** Begin Extracted material **

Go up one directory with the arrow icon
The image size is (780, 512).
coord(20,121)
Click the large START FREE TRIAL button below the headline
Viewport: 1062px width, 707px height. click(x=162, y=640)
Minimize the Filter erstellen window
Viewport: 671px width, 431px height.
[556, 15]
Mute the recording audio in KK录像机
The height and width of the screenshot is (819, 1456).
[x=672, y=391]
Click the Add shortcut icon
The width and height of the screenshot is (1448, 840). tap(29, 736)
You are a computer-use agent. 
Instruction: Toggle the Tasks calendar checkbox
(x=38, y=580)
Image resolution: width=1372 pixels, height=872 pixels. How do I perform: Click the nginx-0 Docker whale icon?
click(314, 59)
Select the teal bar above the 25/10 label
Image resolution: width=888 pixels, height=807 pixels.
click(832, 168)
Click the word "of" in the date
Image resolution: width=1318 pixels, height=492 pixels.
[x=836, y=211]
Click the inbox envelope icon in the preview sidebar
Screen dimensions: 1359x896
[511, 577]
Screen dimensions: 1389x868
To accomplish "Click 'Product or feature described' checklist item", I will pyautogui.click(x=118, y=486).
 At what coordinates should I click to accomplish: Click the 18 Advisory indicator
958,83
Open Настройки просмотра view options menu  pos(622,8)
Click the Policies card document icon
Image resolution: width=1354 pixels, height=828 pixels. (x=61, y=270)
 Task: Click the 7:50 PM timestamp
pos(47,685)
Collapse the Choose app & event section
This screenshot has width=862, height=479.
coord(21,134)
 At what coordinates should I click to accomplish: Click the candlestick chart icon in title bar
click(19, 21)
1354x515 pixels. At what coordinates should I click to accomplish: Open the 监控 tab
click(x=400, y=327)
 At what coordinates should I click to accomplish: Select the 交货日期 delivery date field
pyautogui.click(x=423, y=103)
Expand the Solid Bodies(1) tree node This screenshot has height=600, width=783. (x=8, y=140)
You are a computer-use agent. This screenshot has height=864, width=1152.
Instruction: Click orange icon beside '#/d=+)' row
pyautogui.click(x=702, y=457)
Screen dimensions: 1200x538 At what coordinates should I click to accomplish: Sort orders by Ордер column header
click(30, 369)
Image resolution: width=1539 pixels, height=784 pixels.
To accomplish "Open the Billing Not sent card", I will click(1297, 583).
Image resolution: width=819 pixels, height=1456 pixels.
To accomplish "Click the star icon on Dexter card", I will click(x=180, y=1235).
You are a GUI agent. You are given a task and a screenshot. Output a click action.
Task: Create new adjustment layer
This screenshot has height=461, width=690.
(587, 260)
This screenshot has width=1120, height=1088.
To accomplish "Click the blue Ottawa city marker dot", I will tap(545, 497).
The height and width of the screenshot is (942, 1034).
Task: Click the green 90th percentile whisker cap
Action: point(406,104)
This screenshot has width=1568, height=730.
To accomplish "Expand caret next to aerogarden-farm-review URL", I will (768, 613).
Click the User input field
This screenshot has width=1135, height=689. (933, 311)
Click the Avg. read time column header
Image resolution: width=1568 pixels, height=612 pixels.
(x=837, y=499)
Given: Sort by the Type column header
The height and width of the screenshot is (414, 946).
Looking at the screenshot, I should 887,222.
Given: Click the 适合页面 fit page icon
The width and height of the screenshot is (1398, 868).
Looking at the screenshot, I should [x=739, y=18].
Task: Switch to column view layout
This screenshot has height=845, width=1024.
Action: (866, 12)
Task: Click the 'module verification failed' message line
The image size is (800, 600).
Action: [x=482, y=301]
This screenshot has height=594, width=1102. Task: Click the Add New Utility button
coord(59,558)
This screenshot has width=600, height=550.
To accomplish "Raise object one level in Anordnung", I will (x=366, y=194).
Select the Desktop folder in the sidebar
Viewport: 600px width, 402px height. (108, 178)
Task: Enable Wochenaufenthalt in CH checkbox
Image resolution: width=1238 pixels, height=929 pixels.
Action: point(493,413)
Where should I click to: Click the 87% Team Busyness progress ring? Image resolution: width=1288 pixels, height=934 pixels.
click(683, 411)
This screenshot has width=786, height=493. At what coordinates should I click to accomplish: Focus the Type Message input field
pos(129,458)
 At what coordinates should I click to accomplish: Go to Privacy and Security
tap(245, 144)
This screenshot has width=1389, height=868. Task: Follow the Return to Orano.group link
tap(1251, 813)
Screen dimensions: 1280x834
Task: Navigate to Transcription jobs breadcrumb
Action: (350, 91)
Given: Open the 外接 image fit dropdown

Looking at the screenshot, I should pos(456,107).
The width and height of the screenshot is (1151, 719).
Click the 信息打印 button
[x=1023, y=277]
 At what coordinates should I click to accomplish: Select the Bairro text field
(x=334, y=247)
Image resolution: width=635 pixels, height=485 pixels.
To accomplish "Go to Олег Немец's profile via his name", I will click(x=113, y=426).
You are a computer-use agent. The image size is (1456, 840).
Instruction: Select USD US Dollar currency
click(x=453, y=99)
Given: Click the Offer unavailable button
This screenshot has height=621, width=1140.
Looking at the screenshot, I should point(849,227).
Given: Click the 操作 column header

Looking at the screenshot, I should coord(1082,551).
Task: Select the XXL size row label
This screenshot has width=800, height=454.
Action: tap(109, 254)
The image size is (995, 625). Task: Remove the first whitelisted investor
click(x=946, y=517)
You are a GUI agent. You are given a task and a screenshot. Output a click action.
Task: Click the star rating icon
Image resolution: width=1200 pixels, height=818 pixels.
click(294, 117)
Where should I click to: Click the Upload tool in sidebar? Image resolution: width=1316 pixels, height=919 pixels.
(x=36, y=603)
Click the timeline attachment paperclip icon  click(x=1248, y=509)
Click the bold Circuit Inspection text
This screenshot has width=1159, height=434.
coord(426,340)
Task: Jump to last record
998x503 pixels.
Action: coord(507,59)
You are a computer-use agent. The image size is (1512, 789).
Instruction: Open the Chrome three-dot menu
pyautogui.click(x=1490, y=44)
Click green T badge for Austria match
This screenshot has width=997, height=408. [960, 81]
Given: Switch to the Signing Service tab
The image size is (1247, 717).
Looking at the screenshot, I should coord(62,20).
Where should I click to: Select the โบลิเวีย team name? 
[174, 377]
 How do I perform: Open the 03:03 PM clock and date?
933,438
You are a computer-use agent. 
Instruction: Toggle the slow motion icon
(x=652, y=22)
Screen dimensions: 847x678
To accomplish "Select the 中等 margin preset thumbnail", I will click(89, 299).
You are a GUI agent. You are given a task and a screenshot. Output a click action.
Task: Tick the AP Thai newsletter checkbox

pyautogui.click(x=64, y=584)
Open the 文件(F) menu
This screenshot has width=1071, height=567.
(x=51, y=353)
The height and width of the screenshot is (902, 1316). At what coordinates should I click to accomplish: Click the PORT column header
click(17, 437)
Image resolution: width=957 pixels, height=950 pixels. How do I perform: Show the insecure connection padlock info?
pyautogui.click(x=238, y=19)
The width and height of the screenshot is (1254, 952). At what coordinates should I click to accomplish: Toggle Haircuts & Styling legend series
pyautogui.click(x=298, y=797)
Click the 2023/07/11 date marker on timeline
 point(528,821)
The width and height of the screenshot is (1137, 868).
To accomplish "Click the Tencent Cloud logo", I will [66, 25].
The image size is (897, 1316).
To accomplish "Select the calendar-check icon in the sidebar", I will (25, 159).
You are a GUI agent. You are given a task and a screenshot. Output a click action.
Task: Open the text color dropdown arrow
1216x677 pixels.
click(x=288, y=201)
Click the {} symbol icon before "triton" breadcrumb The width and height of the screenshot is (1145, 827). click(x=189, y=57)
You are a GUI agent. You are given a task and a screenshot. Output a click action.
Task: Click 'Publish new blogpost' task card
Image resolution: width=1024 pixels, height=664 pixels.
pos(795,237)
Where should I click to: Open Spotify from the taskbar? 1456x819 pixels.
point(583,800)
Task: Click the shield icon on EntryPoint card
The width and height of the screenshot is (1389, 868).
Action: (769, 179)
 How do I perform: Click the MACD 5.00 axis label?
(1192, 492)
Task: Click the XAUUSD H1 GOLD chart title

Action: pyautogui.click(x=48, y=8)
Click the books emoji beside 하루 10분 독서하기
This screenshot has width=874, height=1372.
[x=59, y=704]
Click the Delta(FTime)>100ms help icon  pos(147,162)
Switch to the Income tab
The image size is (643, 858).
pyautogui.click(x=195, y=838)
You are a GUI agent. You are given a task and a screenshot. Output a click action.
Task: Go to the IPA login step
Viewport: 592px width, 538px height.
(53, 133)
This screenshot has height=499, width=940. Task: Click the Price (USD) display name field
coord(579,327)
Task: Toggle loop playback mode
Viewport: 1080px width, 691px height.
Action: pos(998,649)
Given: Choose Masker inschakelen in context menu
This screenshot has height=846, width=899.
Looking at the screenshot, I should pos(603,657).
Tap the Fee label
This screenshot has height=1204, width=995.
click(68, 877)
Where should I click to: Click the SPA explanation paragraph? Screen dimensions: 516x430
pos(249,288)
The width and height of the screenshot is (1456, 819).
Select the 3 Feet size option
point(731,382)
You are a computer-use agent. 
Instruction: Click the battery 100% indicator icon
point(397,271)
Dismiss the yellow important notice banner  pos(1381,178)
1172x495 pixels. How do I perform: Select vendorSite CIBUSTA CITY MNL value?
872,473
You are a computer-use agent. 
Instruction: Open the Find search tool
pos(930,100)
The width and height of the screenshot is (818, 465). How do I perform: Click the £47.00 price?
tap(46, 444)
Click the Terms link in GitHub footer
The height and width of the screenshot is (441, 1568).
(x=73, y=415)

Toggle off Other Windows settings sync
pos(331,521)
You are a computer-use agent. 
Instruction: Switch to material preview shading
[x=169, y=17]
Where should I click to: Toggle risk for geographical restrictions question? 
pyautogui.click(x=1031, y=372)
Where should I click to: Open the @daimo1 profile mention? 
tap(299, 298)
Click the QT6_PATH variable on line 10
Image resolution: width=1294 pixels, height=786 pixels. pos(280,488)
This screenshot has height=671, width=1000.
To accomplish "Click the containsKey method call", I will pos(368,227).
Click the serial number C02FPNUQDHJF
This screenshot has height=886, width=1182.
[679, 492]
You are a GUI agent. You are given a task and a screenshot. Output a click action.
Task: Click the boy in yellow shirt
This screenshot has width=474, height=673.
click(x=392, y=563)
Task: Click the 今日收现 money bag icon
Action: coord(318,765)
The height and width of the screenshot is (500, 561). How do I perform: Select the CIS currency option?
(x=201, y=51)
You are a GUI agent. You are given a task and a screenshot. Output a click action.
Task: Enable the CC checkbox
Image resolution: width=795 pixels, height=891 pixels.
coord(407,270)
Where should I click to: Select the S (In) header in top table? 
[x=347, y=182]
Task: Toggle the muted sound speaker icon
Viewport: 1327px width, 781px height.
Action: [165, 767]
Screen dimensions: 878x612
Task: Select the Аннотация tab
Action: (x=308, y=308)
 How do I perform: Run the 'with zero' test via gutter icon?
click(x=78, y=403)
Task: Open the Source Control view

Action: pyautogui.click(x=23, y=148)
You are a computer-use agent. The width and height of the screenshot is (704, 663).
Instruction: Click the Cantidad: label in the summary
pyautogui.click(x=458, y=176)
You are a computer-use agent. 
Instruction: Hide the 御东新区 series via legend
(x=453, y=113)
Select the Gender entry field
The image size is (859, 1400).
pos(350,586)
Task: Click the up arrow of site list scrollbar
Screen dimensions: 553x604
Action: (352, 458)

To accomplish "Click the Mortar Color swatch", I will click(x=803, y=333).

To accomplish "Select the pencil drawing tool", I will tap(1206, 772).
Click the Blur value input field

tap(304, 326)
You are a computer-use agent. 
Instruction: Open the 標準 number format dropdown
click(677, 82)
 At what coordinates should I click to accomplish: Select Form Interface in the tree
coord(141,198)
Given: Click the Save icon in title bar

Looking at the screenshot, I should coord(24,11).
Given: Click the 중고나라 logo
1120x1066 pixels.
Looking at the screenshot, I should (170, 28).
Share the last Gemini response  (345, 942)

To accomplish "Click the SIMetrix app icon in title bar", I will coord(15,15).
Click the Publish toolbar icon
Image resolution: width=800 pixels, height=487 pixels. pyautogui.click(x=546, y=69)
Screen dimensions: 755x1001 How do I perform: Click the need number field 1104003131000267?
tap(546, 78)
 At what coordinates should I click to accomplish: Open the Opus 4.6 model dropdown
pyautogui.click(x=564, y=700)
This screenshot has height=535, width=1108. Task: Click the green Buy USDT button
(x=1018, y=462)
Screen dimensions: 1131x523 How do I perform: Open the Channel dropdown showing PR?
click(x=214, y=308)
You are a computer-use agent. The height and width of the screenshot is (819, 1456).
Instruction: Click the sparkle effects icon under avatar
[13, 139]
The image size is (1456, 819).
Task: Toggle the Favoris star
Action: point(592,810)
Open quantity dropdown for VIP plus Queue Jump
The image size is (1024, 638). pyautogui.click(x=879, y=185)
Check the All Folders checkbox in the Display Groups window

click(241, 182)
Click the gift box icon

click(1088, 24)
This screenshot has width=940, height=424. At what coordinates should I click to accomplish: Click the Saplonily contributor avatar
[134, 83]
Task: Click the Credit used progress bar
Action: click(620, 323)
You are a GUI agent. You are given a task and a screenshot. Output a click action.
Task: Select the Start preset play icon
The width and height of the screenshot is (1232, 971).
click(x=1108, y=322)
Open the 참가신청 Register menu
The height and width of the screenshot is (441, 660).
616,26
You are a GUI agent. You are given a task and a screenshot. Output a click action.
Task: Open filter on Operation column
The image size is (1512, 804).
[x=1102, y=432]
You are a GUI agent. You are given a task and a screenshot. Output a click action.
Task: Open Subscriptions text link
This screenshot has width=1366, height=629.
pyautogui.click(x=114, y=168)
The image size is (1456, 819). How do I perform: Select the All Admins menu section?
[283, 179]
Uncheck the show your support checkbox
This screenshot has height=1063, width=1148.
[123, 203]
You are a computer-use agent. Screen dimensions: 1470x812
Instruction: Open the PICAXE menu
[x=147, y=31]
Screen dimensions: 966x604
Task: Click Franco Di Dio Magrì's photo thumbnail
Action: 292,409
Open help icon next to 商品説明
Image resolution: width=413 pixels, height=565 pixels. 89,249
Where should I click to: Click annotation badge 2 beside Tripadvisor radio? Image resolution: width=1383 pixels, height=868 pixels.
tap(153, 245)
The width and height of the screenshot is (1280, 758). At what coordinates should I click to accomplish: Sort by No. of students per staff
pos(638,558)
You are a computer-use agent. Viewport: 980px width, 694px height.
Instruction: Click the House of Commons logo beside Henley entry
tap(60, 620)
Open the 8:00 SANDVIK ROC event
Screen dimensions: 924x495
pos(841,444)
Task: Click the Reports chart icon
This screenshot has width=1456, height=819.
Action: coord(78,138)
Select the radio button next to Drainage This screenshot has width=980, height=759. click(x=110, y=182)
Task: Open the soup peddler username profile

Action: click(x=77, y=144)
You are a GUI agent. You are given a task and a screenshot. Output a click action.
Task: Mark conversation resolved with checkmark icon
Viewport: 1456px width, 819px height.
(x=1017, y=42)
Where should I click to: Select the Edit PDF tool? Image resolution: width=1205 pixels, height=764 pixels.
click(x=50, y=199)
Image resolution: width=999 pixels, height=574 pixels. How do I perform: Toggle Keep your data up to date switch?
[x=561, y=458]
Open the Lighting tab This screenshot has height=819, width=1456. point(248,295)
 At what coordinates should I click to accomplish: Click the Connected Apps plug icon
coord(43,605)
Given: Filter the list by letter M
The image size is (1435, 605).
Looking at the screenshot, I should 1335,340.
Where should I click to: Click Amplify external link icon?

** End Extracted material **

What you are asked to do:
Copy out the lines of the material between the line holding "Task: Click the 7:50 PM timestamp" and the line holding "click(19, 21)", inclusive, without changing anything.

Exercise solution:
 Task: Click the 7:50 PM timestamp
pos(47,685)
Collapse the Choose app & event section
This screenshot has width=862, height=479.
coord(21,134)
 At what coordinates should I click to accomplish: Click the candlestick chart icon in title bar
click(19, 21)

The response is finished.